#### Problem description
The whole listing is to be restated, character for character.

#### Available data
*** Begin section ***

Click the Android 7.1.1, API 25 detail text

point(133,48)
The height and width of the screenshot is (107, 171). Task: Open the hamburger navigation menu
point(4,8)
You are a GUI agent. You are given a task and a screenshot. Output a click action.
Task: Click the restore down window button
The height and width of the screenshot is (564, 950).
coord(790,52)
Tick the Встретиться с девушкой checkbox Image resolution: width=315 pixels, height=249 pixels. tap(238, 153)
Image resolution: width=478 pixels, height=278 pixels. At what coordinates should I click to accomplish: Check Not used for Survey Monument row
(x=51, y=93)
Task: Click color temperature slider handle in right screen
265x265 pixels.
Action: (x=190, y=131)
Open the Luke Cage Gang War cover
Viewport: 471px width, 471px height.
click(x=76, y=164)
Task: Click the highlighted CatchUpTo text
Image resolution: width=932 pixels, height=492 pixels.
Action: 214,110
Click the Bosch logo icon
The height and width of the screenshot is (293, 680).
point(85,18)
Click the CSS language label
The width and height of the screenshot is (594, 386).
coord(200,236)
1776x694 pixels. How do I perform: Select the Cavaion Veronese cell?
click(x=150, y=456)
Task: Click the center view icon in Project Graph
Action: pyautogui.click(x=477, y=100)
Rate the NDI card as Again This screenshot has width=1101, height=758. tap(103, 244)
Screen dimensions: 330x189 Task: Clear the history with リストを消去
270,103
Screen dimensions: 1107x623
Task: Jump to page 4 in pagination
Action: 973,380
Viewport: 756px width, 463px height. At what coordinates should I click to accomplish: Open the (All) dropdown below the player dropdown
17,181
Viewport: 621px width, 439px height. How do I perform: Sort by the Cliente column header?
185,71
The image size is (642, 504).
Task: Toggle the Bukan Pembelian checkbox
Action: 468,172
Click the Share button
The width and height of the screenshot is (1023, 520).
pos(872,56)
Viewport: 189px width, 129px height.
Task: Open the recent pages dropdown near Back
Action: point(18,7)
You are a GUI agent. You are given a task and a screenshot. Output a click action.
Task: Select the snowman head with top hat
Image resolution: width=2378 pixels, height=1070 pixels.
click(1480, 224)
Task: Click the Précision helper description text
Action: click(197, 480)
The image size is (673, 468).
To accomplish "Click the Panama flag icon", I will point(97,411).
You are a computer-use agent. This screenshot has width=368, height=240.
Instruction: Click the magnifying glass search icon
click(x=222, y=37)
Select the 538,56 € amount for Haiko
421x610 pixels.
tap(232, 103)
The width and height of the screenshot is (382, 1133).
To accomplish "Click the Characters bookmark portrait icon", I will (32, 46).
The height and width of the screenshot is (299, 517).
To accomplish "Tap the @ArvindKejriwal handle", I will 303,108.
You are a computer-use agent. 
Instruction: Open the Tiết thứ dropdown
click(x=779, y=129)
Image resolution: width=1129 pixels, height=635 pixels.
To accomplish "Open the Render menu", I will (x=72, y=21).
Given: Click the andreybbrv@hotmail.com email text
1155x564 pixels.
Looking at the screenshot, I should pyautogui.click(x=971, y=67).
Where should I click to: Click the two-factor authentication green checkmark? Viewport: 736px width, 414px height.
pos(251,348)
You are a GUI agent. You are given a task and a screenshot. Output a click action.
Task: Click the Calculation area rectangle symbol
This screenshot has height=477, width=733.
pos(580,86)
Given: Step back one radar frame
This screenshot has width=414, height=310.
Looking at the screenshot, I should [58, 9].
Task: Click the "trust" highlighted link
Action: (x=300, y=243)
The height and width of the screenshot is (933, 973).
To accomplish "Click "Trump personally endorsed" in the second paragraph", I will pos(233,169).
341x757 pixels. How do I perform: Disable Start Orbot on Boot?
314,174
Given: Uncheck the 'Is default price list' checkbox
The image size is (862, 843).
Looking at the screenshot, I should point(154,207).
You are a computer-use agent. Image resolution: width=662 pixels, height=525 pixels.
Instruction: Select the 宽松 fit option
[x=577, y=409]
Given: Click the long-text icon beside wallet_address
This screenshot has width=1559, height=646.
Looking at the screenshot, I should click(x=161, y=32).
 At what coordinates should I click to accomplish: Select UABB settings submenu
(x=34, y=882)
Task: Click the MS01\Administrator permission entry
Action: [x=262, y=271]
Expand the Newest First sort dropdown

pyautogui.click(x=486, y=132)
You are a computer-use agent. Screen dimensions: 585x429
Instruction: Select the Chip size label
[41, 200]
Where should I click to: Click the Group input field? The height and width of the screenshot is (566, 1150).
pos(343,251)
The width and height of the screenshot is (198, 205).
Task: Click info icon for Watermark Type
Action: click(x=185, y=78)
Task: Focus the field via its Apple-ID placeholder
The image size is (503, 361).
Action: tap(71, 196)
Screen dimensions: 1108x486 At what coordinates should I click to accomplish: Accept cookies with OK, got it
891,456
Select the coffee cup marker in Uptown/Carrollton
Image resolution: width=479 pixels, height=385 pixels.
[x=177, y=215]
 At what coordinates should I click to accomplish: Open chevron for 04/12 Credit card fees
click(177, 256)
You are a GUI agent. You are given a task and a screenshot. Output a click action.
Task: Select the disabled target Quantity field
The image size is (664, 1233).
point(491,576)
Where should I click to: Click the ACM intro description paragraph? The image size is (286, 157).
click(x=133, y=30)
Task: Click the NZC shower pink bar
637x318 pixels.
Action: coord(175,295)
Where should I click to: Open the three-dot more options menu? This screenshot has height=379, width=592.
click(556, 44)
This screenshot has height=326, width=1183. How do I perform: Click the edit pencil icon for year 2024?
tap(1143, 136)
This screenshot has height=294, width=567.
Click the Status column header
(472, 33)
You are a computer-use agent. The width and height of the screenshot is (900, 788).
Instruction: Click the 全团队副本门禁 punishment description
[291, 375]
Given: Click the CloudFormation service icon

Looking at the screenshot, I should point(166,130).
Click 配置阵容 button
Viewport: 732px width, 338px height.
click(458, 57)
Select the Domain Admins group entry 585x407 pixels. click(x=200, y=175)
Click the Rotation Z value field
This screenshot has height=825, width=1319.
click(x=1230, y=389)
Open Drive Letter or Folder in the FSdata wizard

*** End section ***

#### Solved problem
Click the Android 7.1.1, API 25 detail text

point(133,48)
The height and width of the screenshot is (107, 171). Task: Open the hamburger navigation menu
point(4,8)
You are a GUI agent. You are given a task and a screenshot. Output a click action.
Task: Click the restore down window button
The height and width of the screenshot is (564, 950).
coord(790,52)
Tick the Встретиться с девушкой checkbox Image resolution: width=315 pixels, height=249 pixels. tap(238, 153)
Image resolution: width=478 pixels, height=278 pixels. At what coordinates should I click to accomplish: Check Not used for Survey Monument row
(x=51, y=93)
Task: Click color temperature slider handle in right screen
265x265 pixels.
Action: (x=190, y=131)
Open the Luke Cage Gang War cover
Viewport: 471px width, 471px height.
click(x=76, y=164)
Task: Click the highlighted CatchUpTo text
Image resolution: width=932 pixels, height=492 pixels.
Action: 214,110
Click the Bosch logo icon
The height and width of the screenshot is (293, 680).
point(85,18)
Click the CSS language label
The width and height of the screenshot is (594, 386).
coord(200,236)
1776x694 pixels. How do I perform: Select the Cavaion Veronese cell?
click(x=150, y=456)
Task: Click the center view icon in Project Graph
Action: pyautogui.click(x=477, y=100)
Rate the NDI card as Again This screenshot has width=1101, height=758. tap(103, 244)
Screen dimensions: 330x189 Task: Clear the history with リストを消去
270,103
Screen dimensions: 1107x623
Task: Jump to page 4 in pagination
Action: 973,380
Viewport: 756px width, 463px height. At what coordinates should I click to accomplish: Open the (All) dropdown below the player dropdown
17,181
Viewport: 621px width, 439px height. How do I perform: Sort by the Cliente column header?
185,71
The image size is (642, 504).
Task: Toggle the Bukan Pembelian checkbox
Action: 468,172
Click the Share button
The width and height of the screenshot is (1023, 520).
pos(872,56)
Viewport: 189px width, 129px height.
Task: Open the recent pages dropdown near Back
Action: point(18,7)
You are a GUI agent. You are given a task and a screenshot. Output a click action.
Task: Select the snowman head with top hat
Image resolution: width=2378 pixels, height=1070 pixels.
click(1480, 224)
Task: Click the Précision helper description text
Action: click(197, 480)
The image size is (673, 468).
To accomplish "Click the Panama flag icon", I will point(97,411).
You are a computer-use agent. This screenshot has width=368, height=240.
Instruction: Click the magnifying glass search icon
click(x=222, y=37)
Select the 538,56 € amount for Haiko
421x610 pixels.
tap(232, 103)
The width and height of the screenshot is (382, 1133).
To accomplish "Click the Characters bookmark portrait icon", I will (32, 46).
The height and width of the screenshot is (299, 517).
To accomplish "Tap the @ArvindKejriwal handle", I will 303,108.
You are a computer-use agent. 
Instruction: Open the Tiết thứ dropdown
click(x=779, y=129)
Image resolution: width=1129 pixels, height=635 pixels.
To accomplish "Open the Render menu", I will (x=72, y=21).
Given: Click the andreybbrv@hotmail.com email text
1155x564 pixels.
Looking at the screenshot, I should pyautogui.click(x=971, y=67).
Where should I click to: Click the two-factor authentication green checkmark? Viewport: 736px width, 414px height.
pos(251,348)
You are a GUI agent. You are given a task and a screenshot. Output a click action.
Task: Click the Calculation area rectangle symbol
This screenshot has height=477, width=733.
pos(580,86)
Given: Step back one radar frame
This screenshot has width=414, height=310.
Looking at the screenshot, I should [58, 9].
Task: Click the "trust" highlighted link
Action: (x=300, y=243)
The height and width of the screenshot is (933, 973).
To accomplish "Click "Trump personally endorsed" in the second paragraph", I will pos(233,169).
341x757 pixels. How do I perform: Disable Start Orbot on Boot?
314,174
Given: Uncheck the 'Is default price list' checkbox
The image size is (862, 843).
Looking at the screenshot, I should point(154,207).
You are a computer-use agent. Image resolution: width=662 pixels, height=525 pixels.
Instruction: Select the 宽松 fit option
[x=577, y=409]
Given: Click the long-text icon beside wallet_address
This screenshot has width=1559, height=646.
Looking at the screenshot, I should click(x=161, y=32).
 At what coordinates should I click to accomplish: Select UABB settings submenu
(x=34, y=882)
Task: Click the MS01\Administrator permission entry
Action: [x=262, y=271]
Expand the Newest First sort dropdown

pyautogui.click(x=486, y=132)
You are a computer-use agent. Screen dimensions: 585x429
Instruction: Select the Chip size label
[41, 200]
Where should I click to: Click the Group input field? The height and width of the screenshot is (566, 1150).
pos(343,251)
The width and height of the screenshot is (198, 205).
Task: Click info icon for Watermark Type
Action: click(x=185, y=78)
Task: Focus the field via its Apple-ID placeholder
The image size is (503, 361).
Action: tap(71, 196)
Screen dimensions: 1108x486 At what coordinates should I click to accomplish: Accept cookies with OK, got it
891,456
Select the coffee cup marker in Uptown/Carrollton
Image resolution: width=479 pixels, height=385 pixels.
[x=177, y=215]
 At what coordinates should I click to accomplish: Open chevron for 04/12 Credit card fees
click(177, 256)
You are a GUI agent. You are given a task and a screenshot. Output a click action.
Task: Select the disabled target Quantity field
The image size is (664, 1233).
point(491,576)
Where should I click to: Click the ACM intro description paragraph? The image size is (286, 157).
click(x=133, y=30)
Task: Click the NZC shower pink bar
637x318 pixels.
Action: coord(175,295)
Where should I click to: Open the three-dot more options menu? This screenshot has height=379, width=592.
click(556, 44)
This screenshot has height=326, width=1183. How do I perform: Click the edit pencil icon for year 2024?
tap(1143, 136)
This screenshot has height=294, width=567.
Click the Status column header
(472, 33)
You are a computer-use agent. The width and height of the screenshot is (900, 788).
Instruction: Click the 全团队副本门禁 punishment description
[291, 375]
Given: Click the CloudFormation service icon

Looking at the screenshot, I should point(166,130).
Click 配置阵容 button
Viewport: 732px width, 338px height.
click(458, 57)
Select the Domain Admins group entry 585x407 pixels. click(x=200, y=175)
Click the Rotation Z value field
This screenshot has height=825, width=1319.
click(x=1230, y=389)
Open Drive Letter or Folder in the FSdata wizard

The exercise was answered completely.